MCTS for Shot Selection: Why Monte Carlo Tree Search Beats Single-Pass

Generate shot 1. Looks good. Generate shot 2. Looks good. Generate shot 3. Looks good. Assemble them. Shot 3's color grade clashes with shot 1. Shot 2's character is facing the wrong direction for the cut from shot 1 to work. The sequence fails even though every individual shot passes quality inspection.

Generate shot 1. Looks good. Generate shot 2. Looks good. Generate shot 3. Looks good. Assemble them. Shot 3's color grade clashes with shot 1. Shot 2's character is facing the wrong direction for the cut from shot 1 to work. The sequence fails even though every individual shot passes quality inspection.

This is the local vs global quality problem. Each shot is locally optimal — good in isolation — but the combination isn't globally optimal. The sequence quality depends on how shots interact, not just how each shot looks alone.

AniMaker (arXiv 2506.10540, June 2025) applies Monte Carlo Tree Search to this problem. Instead of accepting the first generation of each shot, generate multiple candidates per shot position and use MCTS to find the sequence that works best as a whole.

How MCTS applies to video

In game AI, MCTS explores a tree of possible moves, simulating many random playouts from each position to estimate which move leads to the best outcome several moves ahead. The tree branching factor (how many options per move) times the depth (how many moves ahead) determines the search space.

For multi-shot video, the analogy maps cleanly. Each "move" is a shot. Each "option" is a generation candidate for that shot position. The "depth" is the number of shots in the sequence. The "playout" evaluates the entire sequence from that point forward.

Say you're generating a 6-shot scene and you generate 3 candidates per shot. Naive approach: pick the best candidate for each position independently (6 evaluations, 18 generations). MCTS approach: explore the tree of possible sequences (6 × 3 = 18 options at each level, 3^6 = 729 possible sequences) and find the globally optimal path. You don't need to evaluate all 729 — that's the beauty of MCTS. The algorithm focuses search on promising branches and prunes unpromising ones.

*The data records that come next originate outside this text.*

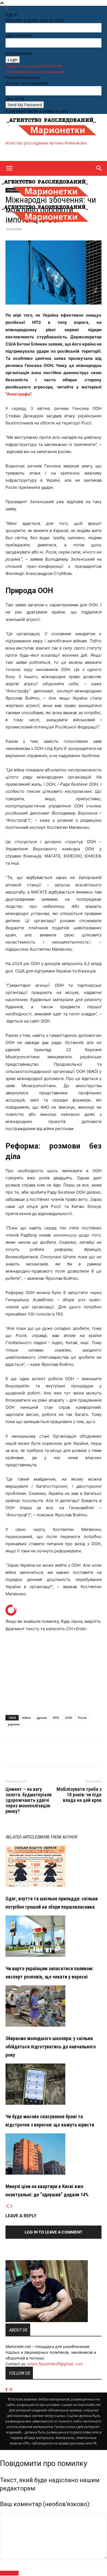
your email (14, 98)
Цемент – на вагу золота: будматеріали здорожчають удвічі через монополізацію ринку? (28, 1800)
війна (26, 1717)
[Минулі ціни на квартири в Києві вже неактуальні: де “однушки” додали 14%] (53, 2154)
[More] (36, 1755)
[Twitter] (23, 1755)
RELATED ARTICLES (22, 1837)
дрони (42, 1717)
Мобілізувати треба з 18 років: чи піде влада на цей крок (79, 1794)
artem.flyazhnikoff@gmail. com (55, 2363)
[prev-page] (7, 2206)
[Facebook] (10, 1755)
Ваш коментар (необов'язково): (45, 2504)
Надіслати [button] (9, 2573)
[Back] (7, 8)
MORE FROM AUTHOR (58, 1837)
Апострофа (18, 394)
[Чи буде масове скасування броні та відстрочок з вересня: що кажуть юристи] (53, 2084)
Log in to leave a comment (53, 2232)
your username (18, 35)
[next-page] (11, 2206)
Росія (82, 1717)
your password (18, 53)
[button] (9, 168)
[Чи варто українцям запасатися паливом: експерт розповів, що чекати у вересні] (53, 1936)
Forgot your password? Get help (34, 65)
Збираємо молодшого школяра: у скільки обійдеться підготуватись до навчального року (50, 2046)
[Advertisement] (49, 153)
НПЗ (56, 1717)
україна (14, 1724)
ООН (68, 1717)
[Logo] (45, 198)
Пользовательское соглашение (34, 71)
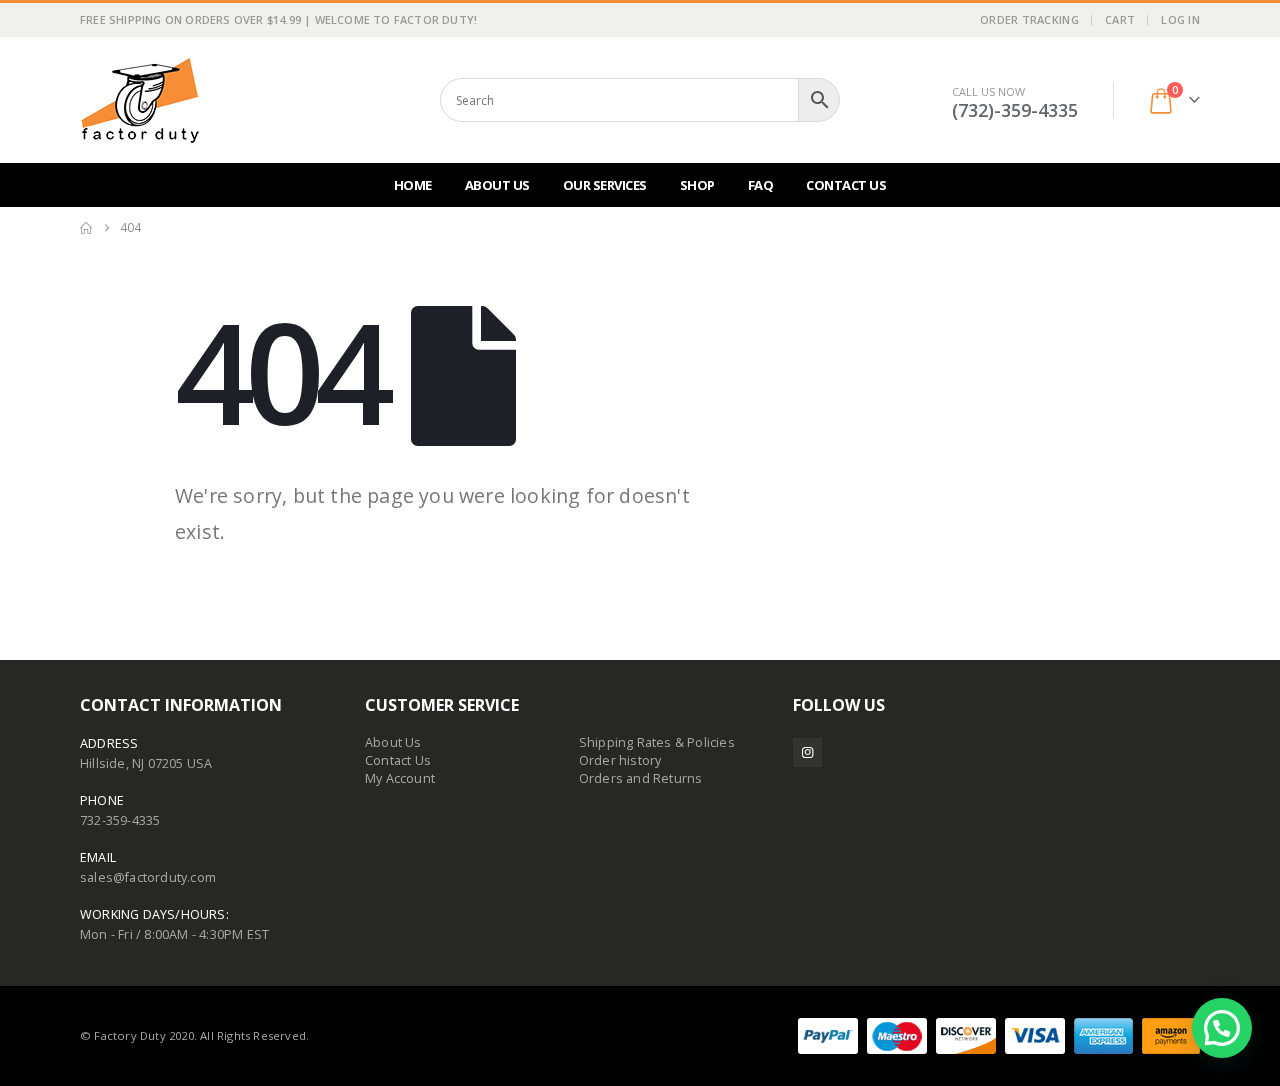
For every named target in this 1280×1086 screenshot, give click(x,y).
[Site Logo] (140, 100)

AniMaker's implementation uses their AniEval evaluation framework to score sequences. The scoring considers visual consistency across shots, narrative coherence, motion quality, and aesthetic appeal. The MCTS explores candidate sequences, evaluates them via AniEval, and converges on the sequence that maximizes the global score.

The cascade problem

This matters because of cascading dependencies. Shot 3's framing constrains what shot 4 can do. If shot 3 ends with the character on the left side of the frame, shot 4 needs to account for that — either continuing the left-side framing or crossing the axis deliberately. If you selected shot 3 based only on its individual quality, you might have picked a version whose ending position makes shot 4 much harder.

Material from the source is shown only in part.